# Clydes vs carbon rigid fork



## Fuzzwardo (Oct 16, 2013)

Any Clydes running a carbon rigid fork? I recently sold my Stache 5 but now missing the feel of it. Next step is to find out if a fork that could handle my 260 lbs. I m not an aggressive rider, the rubber doesn't leave the ground often. Here's the thing, I will be doing this with a 29er, not sure of brand, just what ever good used deal comes thru if I do it. If it isn't safe I m not gonna buy another bike.

Thoughts.


----------



## Fuzzwardo (Oct 16, 2013)

I should add that I know that the Stache's fork was carbon. I was asking more because of after market forks. Qr vs thru axle.


----------



## LeonD (Dec 26, 2003)

I just purchased a Santa Cruz Highball for on/off road riding. Took off the Fox suspension fork and put on an Enve rigid carbon fork. My initial thought was for some gravel and smooth single track. That was the plan anyways. I ended up doing some rocky/rooty New England single track with the fork.

While it will never be confused for suspension, it was actually a lot better than I thought. If I'm riding with other or for long periods of time, I'll take my full suspension mountain bike. Going it alone or just taking my time, I'd take the Enve anywhere.

For the record, I'm pretty easy on the trails (no air, etc.) and am hitting the scale around 250lb.


----------



## Fuzzwardo (Oct 16, 2013)

Cool, thanks. I ll look that fork up.


----------



## Fuzzwardo (Oct 16, 2013)

On a side note, found a good deal on a 2011 Trek Paragon, so that will be the guinea pig. The Fox F29 fork will come off.


----------



## Mr Pig (Jun 25, 2008)

A friend of mine is close to your weight, at least he has been at times, and he's been riding a carbon fork for years. The same one. Not a very expensive one I might add, and he bought it used! 

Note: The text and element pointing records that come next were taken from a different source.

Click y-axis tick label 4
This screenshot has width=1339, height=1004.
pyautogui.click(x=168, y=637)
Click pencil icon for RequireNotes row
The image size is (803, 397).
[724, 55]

I'm not saying that I would do that ;0) Personally, I'd rather have a decent quality fork but like I say, his fork has not snapped.

Yet...


----------



## Fuzzwardo (Oct 16, 2013)

I looked at the Enve, nice fork but a lot of money. 

Has anyone had experience with Whiskey forks? The website says no weight limit so that is a plus.


----------



## njSS (Jun 5, 2013)

I picked up a Specialized Crave SL 3 years back with the Chisel carbon fork. I'm around 230lbs and ride rocky, rooty singletrack in NJ/NY fairly aggressively and it's been flawless. At first I was a bit nervous but it's been rock solid and hasn't given me any reason to be scared of it.

I've been between a 15mm Reba and the 9mm carbon fork and can't tell the difference in stiffness between the two, granted every fork is built a little differently.

Singletracks actually did a piece on 9mm vs 15mm on the Whisky forks: https://www.singletracks.com/blog/mtb-gear/rigid-fork-shootout-qr-open-dropout-vs-thru-axle/

If you're looking at going back to carbon rigid cheap, Specialized has the chisel fork on their site for $185 if the measurements of the fork match your preferred frame geometry.


----------



## Fuzzwardo (Oct 16, 2013)

Cool thx. I have been debating how much difference there would really between the 9mm qr and 15 mm thru. That has been the feet dragging part. Thanks for the link, I definitely check it out.


----------



## LeonD (Dec 26, 2003)

I have a Specialized Crave (or Carve) single speed with the Chisel carbon fork. I've only used it on the Specialized while the Enve I've only used on my Highball. The Chisel is well made. Not as nice as the Enve but it's a lot less money and I wouldn't hesitate using it.

Hard for me to compare the two as the bikes are so different so I won't.

Regarding the Whiskey fork, the shop I got the Enve from had a Whiskey they were selling for little money. It was either taken off a new bike and never used or it was lightly used. It looked very clean. I probably would have gotten it if it was 15mm. My front wheel is 15mm and I didn't want to get a new wheel. I'm not sure if they still have it but if you're interested, let me know and I'll get you their info.


----------



## Joules (Oct 12, 2005)

Fuzzwardo said:


> Cool thx. I have been debating how much difference there would really between the 9mm qr and 15 mm thru. That has been the feet dragging part. Thanks for the link, I definitely check it out.


that's not a difficult question: get the 15 thru. There's no reason qrs should even still exist (the qr is 1940s road bike technology, and that's where it belongs). It's getting to the point that qr disc hubs are uncommon. For the life of me, I don't see an advantage to qrs unless you already have some wheels you're really attached to (but most high-end hubs are convertible, so that's not even a good reason).


----------



## Fuzzwardo (Oct 16, 2013)

I agree. I was just trying to be a cheap ass lol. The suspension fork now has a QR so didn't want to have to change wheelset but I think I found a nice set that will work great for a 15mm thru setup.


----------



## Mr Pig (Jun 25, 2008)

Fuzzwardo said:


> I agree. I was just trying to be a cheap ass lol...


The words 'cheap' and 'carbon fork' in the same sentence scare the crap out of me!


----------



## Fuzzwardo (Oct 16, 2013)

I was referring more to being able to reuse the front wheel. If I was a 150lb guy, I wouldn't be looking into things so much. But since I am a tank, I like the thru axles. I am a huge fan of things that are over built and I am willing to spend the money to get that.


----------



## Nubster (May 15, 2009)

Just to throw some additional input...carbon fork at 260 = no problems. I've had 3 different ones so far on mountain bike and they have all been good to go. A Whiskey No. 9, Niner non-RDO, and currently a Bontrager Bowie. The only one I had issues with was the Niner because it was QR and I'd flex the hell out of it and get a lot of rotor rub. The other two 15mm TA have been plenty stiff and no problems. Every road bike I've owned to date has had a carbon fork as well.


----------



## Fuzzwardo (Oct 16, 2013)

Ended up going with the Bontrager Bowie and it's been amazing for 2 months now. My Paragon is so much fun to ride since I put it on the diet, rigid fork and now a 1x10. I love it.


----------



## Nubster (May 15, 2009)

Awesome....it's a great fork and allows options for up to 3" tires so you really do some different things with it.


----------